Cuando no anda por ahí en la valle, lo que más le gusta es acurrucarse en una esquina, en el quicio de la puerta, escuchando los sonidos de fuera, participando de manera intuitiva el trajín y el remolino dela vida de ese mar de casas. Aún sin ver nada, tan sólo por los olores que percibe, o por el viento que acaricia la piel, es capaz de adivinar la hora del día, o lo que ocurre en las callejas, y sabe si se trata de algo cotidiano o inusual.
Se limpia la dentadura, hurgándose con el palillo, se desenreda los nudos del pelo. A veces se limita a sentarse en silencio, con los brazos cruzados, abrazándose los hombros. Cuando sopla el viento sobre el Tíber y lleva consigo un olor a campo abierto, le vienen en mente recuerdos fugaces del suelo bajo el acueducto chamuscado por las fogatas, del niño que hubo que enterrar allí, de la rapiña y la prostitución bajo el humo de Roma.
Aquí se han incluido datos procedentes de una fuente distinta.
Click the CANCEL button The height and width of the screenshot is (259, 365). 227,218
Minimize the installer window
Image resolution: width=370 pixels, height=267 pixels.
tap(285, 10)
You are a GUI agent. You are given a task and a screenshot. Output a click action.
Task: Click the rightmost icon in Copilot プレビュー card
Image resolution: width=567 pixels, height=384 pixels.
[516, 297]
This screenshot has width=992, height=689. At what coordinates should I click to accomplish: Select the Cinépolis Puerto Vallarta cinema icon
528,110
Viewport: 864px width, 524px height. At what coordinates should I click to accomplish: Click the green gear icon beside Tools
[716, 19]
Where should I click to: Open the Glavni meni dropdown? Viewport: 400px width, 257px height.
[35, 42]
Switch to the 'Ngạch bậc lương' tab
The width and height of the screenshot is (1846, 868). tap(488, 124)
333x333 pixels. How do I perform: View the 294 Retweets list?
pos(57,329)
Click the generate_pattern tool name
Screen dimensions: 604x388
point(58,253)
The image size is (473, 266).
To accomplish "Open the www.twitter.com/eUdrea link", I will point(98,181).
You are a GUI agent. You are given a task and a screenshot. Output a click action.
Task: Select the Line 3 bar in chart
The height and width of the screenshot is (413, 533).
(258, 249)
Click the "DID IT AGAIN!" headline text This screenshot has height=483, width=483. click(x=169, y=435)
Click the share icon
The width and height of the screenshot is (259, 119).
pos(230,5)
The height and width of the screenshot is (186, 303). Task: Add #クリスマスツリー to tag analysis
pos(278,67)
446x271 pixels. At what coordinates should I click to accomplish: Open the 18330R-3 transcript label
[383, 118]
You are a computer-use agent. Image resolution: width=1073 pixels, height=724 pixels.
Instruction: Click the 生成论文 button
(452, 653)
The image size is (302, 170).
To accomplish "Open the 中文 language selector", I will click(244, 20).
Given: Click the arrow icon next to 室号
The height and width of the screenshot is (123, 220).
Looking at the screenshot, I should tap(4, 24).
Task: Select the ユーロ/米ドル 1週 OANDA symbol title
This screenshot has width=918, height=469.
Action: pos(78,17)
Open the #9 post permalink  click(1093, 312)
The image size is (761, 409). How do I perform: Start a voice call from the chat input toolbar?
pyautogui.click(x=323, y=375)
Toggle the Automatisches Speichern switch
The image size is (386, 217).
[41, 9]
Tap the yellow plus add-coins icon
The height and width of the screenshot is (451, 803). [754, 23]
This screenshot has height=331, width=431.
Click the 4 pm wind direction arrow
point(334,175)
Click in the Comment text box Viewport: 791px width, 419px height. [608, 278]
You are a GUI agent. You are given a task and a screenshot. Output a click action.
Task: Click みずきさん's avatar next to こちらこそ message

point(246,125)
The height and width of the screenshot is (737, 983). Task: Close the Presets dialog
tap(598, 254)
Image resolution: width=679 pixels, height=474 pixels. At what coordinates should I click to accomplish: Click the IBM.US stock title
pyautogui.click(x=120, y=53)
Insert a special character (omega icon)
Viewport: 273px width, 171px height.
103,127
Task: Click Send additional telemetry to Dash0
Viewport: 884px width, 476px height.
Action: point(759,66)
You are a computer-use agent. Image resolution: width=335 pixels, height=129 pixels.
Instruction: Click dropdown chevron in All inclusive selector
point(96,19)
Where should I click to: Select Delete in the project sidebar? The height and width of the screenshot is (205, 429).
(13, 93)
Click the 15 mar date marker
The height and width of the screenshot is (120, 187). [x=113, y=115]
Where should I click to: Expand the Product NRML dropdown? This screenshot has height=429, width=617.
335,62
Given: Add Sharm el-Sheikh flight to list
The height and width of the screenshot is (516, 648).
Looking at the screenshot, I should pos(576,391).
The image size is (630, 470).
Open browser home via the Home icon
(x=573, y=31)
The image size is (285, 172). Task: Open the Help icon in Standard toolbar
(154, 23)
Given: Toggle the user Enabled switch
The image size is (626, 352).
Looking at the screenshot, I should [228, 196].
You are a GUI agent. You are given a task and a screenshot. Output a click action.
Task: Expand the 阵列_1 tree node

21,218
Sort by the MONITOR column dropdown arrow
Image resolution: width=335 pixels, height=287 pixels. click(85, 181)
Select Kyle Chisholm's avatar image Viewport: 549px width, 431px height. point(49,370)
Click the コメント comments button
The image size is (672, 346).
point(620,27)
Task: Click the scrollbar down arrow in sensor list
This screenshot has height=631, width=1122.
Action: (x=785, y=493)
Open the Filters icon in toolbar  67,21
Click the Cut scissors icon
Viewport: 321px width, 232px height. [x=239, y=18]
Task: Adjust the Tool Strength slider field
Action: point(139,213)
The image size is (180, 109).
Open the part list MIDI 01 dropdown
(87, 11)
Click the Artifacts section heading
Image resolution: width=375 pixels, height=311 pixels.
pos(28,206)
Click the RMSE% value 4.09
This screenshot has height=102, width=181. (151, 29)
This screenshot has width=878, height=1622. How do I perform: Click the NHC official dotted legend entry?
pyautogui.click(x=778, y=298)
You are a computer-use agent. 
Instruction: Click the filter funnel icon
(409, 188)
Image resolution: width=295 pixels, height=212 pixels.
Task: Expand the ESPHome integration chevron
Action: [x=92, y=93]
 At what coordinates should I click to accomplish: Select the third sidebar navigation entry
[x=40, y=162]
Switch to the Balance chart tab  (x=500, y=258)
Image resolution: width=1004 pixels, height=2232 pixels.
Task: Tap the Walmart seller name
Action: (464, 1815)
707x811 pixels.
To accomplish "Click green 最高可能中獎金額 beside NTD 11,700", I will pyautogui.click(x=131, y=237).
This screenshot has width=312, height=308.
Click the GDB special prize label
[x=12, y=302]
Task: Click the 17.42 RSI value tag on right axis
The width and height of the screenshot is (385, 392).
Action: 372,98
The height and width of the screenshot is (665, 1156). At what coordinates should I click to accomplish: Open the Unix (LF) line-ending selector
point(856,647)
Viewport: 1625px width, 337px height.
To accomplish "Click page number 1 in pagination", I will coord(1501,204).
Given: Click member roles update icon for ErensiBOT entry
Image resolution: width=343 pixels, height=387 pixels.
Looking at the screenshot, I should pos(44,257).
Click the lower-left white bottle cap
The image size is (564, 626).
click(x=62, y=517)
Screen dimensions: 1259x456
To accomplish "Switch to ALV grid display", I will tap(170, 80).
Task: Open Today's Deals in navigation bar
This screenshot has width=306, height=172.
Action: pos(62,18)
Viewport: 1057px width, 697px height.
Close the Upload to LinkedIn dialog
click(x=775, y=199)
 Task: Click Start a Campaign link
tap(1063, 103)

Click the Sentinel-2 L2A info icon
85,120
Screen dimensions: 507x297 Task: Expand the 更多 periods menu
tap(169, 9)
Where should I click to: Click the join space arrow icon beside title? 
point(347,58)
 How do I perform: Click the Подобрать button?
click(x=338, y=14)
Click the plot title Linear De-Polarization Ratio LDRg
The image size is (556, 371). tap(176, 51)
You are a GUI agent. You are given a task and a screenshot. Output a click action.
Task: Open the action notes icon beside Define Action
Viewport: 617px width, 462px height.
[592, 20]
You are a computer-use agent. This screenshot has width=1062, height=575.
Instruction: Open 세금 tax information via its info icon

El día de la entrada del emperador Honorio (la taberna de Apicio hasta los topes desde el amanecer), mientras está friendo pescado, encorvada tras el hornillo en el pequeño recinto maloliente y lleno de humareda, el enano -seguido de Balco- viene a decirle maliciosamente que Pílades está en la taberna con un hombre que se han encontrado por el camino:
- Para ti, querida, para que bailes con él, un joven bellísimo, no te creas, podríais representar a Eros y Psique, a Venus y Adonis...
- Largo de aquí, si no queréis que os escalde vivos con el aceite hirviendo...
Pero tan pronto como casa las sardinas de la sartén, va tras los otros, limpiándose las manos en la túnica, sacudiendo el pelo grasiento, hasta que le quedan los mechones delante y dos detrás.